Government minister Ed Vaizey has pledged to be among the first to invest in the unique Westmill Solar Cooperative - the wind farm on the outskirts of Swindon.

Mr Vaizey, Minister for Culture, Communications and the Creative Industries, officially launched a share offer which will allow people to buy a stake in what could soon be the world’s largest community-owned solar power station.

Hundreds of people from across the UK attended the launch which was part of an energy and sustainability fair held at the site of the solar farm at Watchfield.

“I am sure I will be one of the first investors,” Mr Vaizey said.

“To secure my children’s future for their sakes, both financially and ethically. This site is a physical manifestation of what we have which can change the planet for the better.”

The solar farm was constructed last year and houses more than 21,000 polycrystalline solar panels producing 4.8GWh per year - enough to meet the average annual electricity requirement of 1,400 homes.

Although the site was constructed by seed investor Blue Energy, the aim was always to turn it into a cooperative similar to the Westmill Wind Farm Cooperative which has five wind turbines on the same site.

The solar share offer is now open until of July and anyone can apply to be part of the cooperative. The minimum investment is £250 right up to £20,000 maximum. It’s hoped to raise around £4 million equity. A bond will also be secured to raise the balance to repay the £15m cost of construction.

For the first time, Westmill Solar Cooperative’s directors can reveal they expect investors will get an annual average return on investment of 11 per cent a year for the 24 year period.

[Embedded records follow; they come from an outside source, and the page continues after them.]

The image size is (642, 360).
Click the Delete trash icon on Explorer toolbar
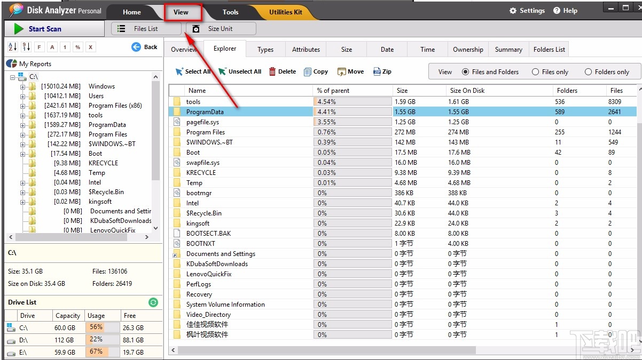coord(272,71)
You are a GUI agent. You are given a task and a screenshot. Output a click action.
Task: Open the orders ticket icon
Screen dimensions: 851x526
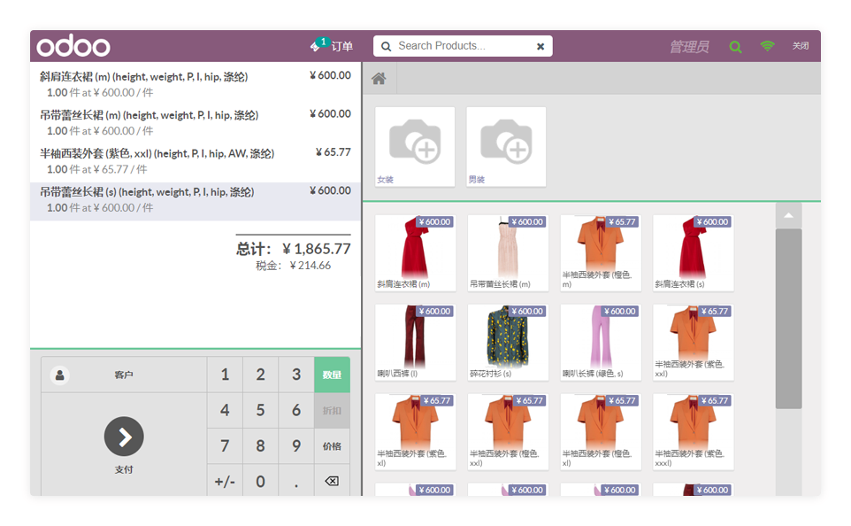tap(317, 45)
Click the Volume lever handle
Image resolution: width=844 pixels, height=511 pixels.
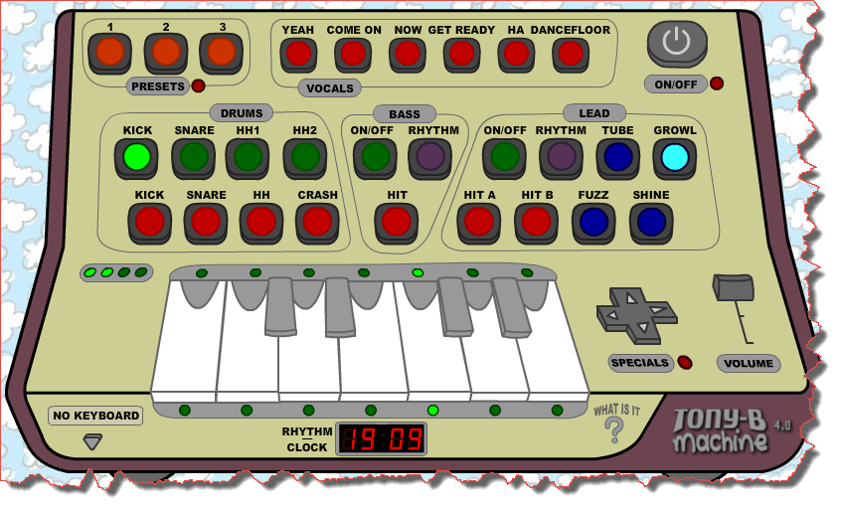734,287
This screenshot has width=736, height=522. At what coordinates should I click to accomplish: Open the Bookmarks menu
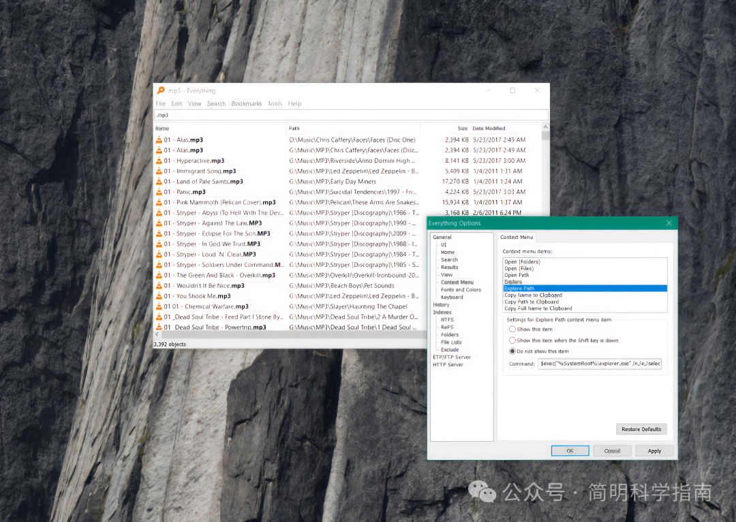coord(246,104)
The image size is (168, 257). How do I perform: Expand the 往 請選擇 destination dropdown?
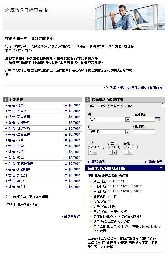click(128, 132)
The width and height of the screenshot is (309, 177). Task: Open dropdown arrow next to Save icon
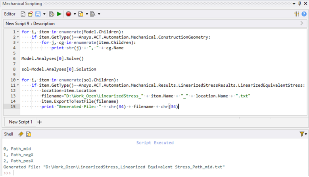44,14
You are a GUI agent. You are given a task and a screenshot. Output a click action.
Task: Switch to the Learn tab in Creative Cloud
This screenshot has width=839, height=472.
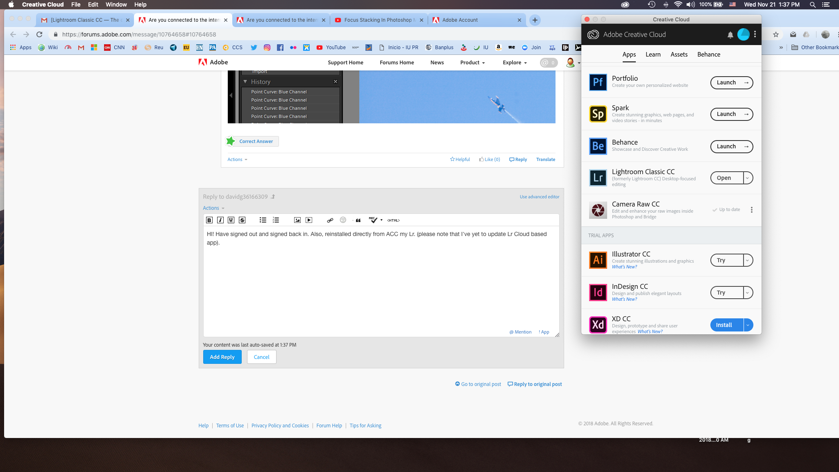(x=653, y=54)
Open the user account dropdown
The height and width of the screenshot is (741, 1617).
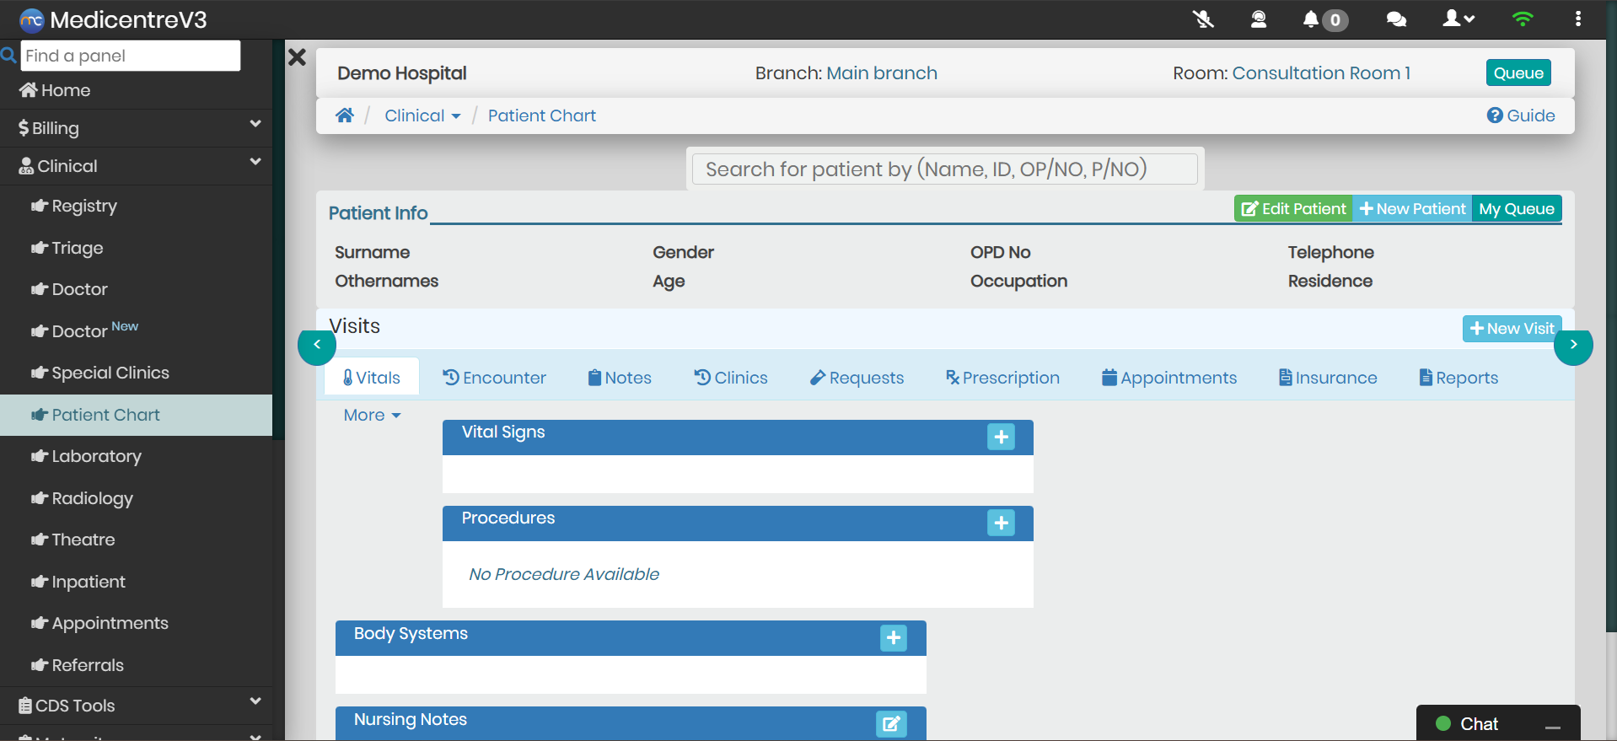coord(1458,19)
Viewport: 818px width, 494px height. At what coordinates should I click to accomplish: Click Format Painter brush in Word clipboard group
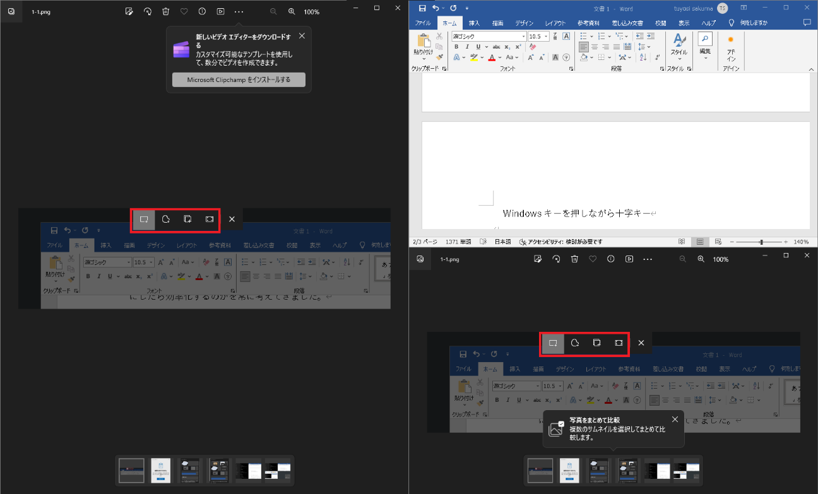(439, 57)
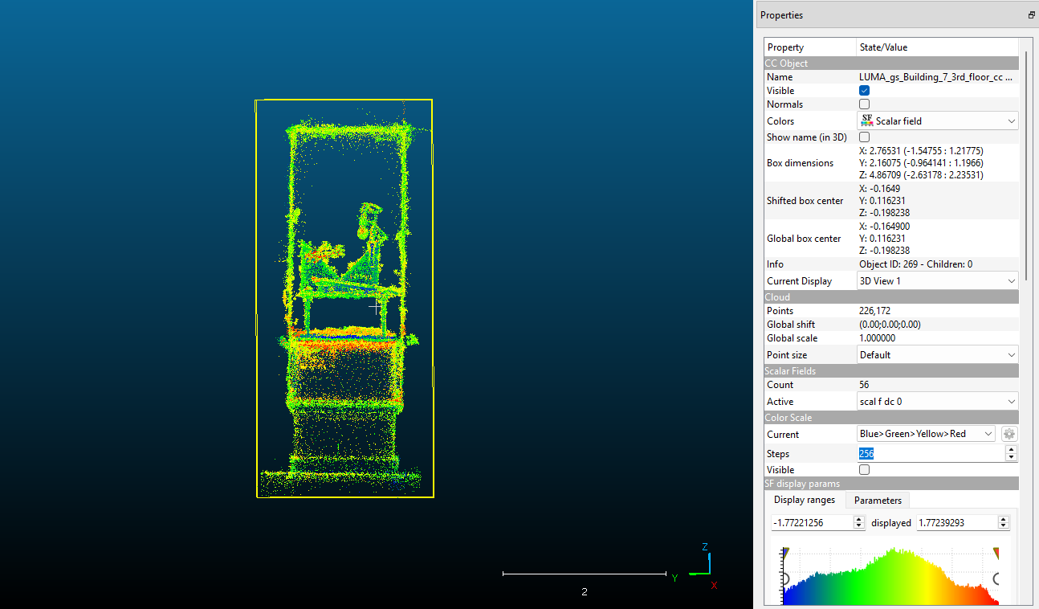This screenshot has width=1039, height=609.
Task: Select the Display ranges tab
Action: (805, 501)
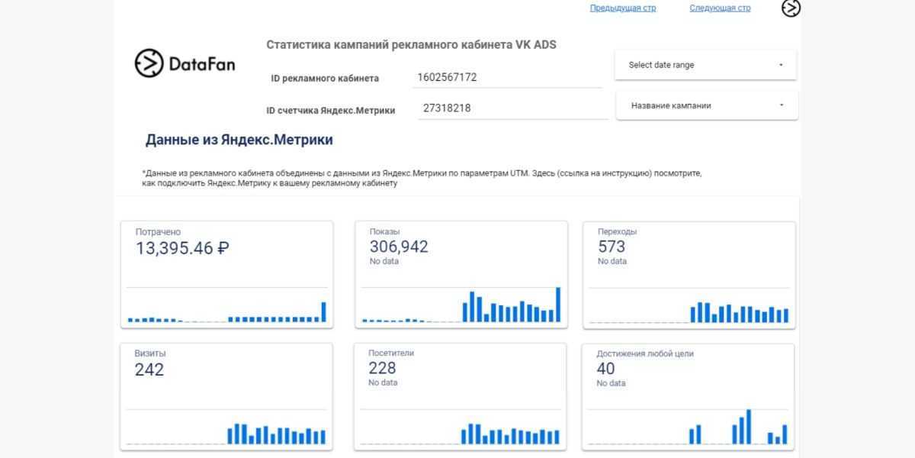Click the date range dropdown arrow
This screenshot has height=458, width=915.
tap(781, 65)
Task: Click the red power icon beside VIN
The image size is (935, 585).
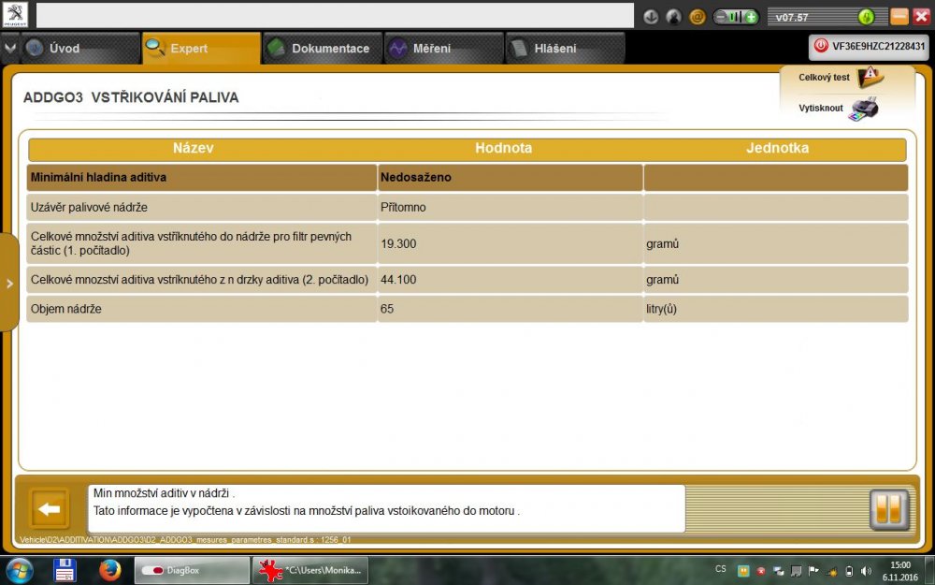Action: 820,45
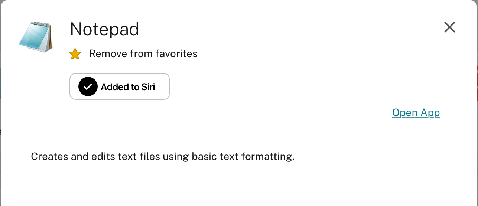Viewport: 478px width, 206px height.
Task: Click the Notepad description text
Action: (x=162, y=157)
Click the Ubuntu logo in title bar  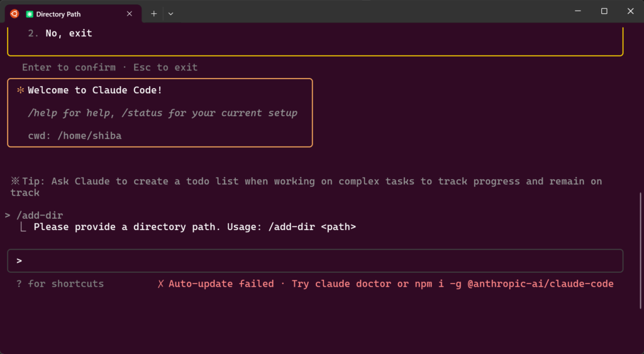pos(14,13)
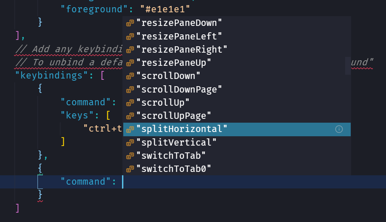The height and width of the screenshot is (222, 386).
Task: Click the enum icon beside switchToTab0
Action: coord(131,169)
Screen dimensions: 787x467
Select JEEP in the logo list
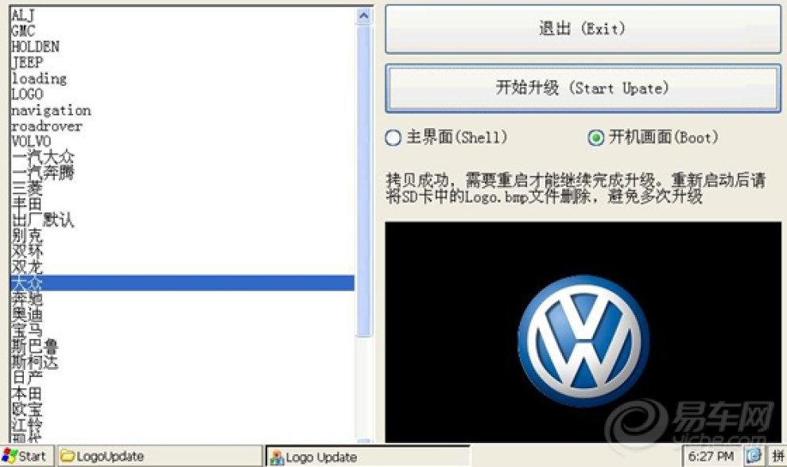tap(27, 63)
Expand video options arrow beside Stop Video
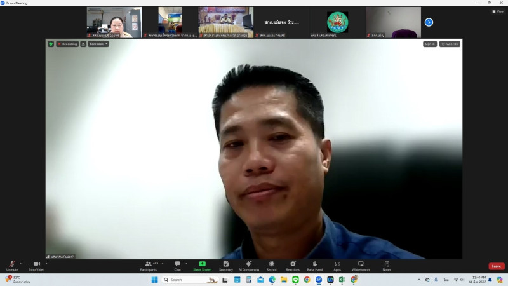This screenshot has width=508, height=286. coord(46,262)
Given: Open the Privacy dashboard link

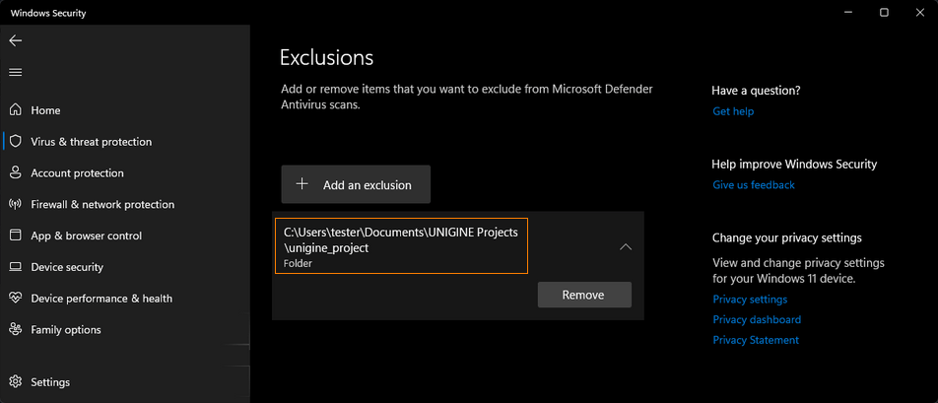Looking at the screenshot, I should (x=757, y=319).
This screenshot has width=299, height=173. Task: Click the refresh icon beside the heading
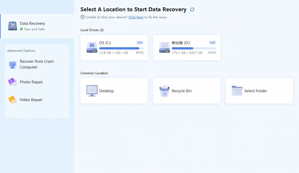(192, 10)
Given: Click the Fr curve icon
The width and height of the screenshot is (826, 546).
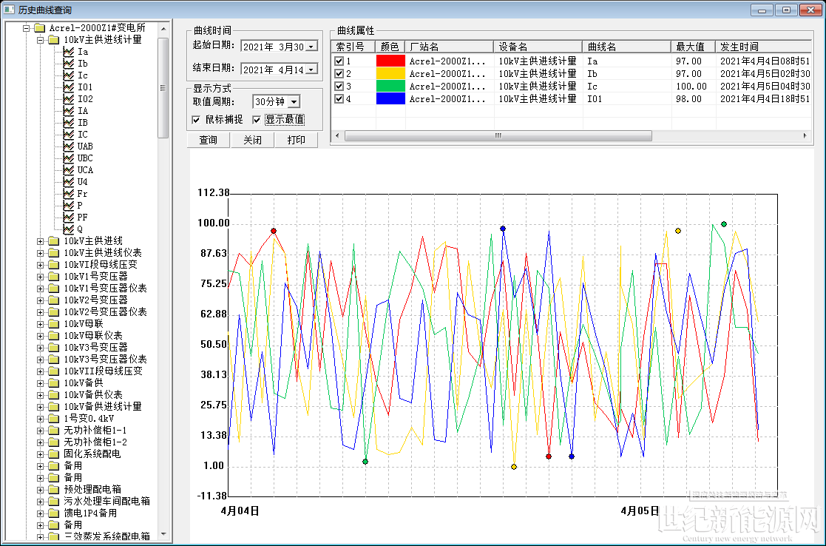Looking at the screenshot, I should (x=70, y=194).
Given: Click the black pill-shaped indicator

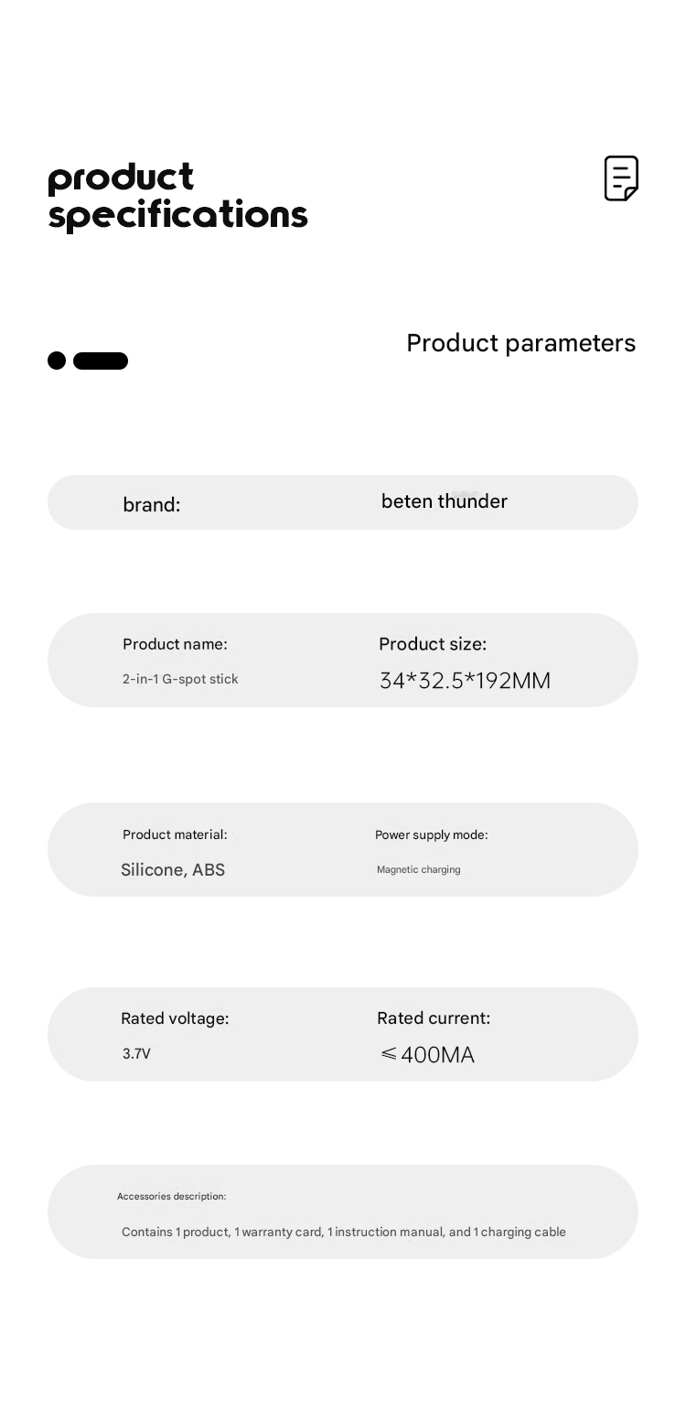Looking at the screenshot, I should pyautogui.click(x=101, y=361).
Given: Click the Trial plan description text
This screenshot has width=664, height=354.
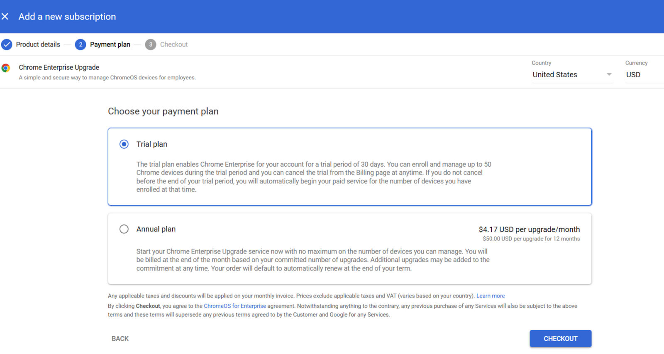Looking at the screenshot, I should (x=313, y=177).
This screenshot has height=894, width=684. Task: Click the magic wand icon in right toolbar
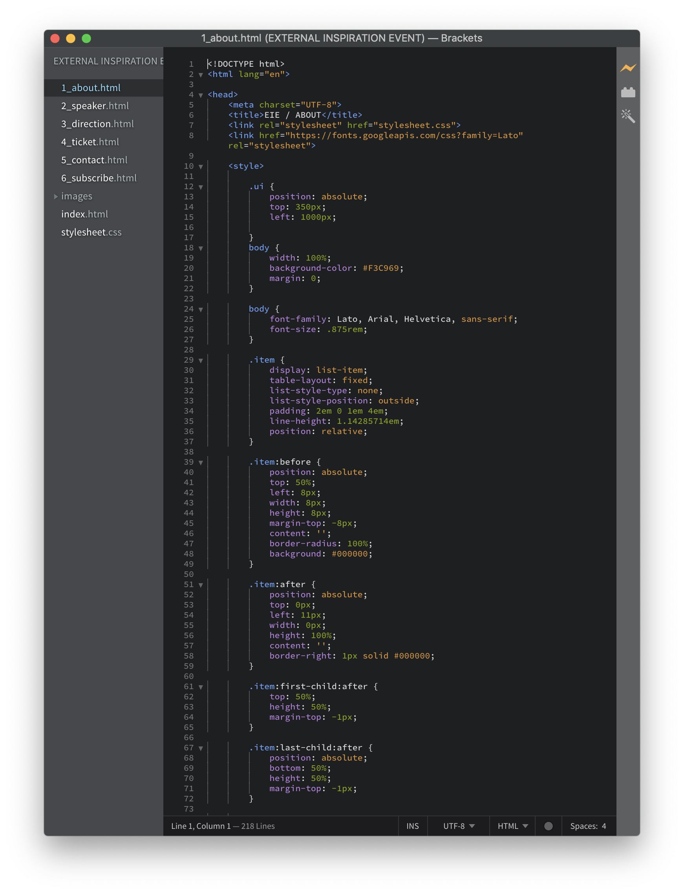(627, 116)
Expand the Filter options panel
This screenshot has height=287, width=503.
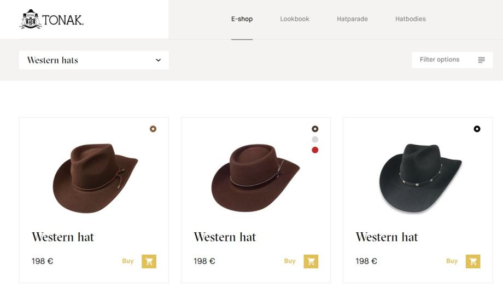point(452,60)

In detail, in the first eight years returns should average nine per cent a year, rising to 22 per cent annually in the second eight-year period, then up to 43 per cent a year in the final period. The lower rates take into account the original capital costs as well as those of launching the share offer itself. Investors will also receive their capital back in full over the life of the 24-year project. Details are available for download on at www.westmillsolar.coop Part of the solar farm’s income will come from the government’s feed-in tariff which is index-linked and therefore rises in line with inflation. As the site was generating clean energy before August 1 last year, the project benefits from the highest possible rate of tariff.

One of the directors of Westmill Solar Cooperative is farmer Adam Twine who has a track record in creating this kind of large-scale cooperative. He founded Westmill Wind Farm which is now in its fifth year. He hopes both projects will inspire other communities to take the lead in clean energy generation.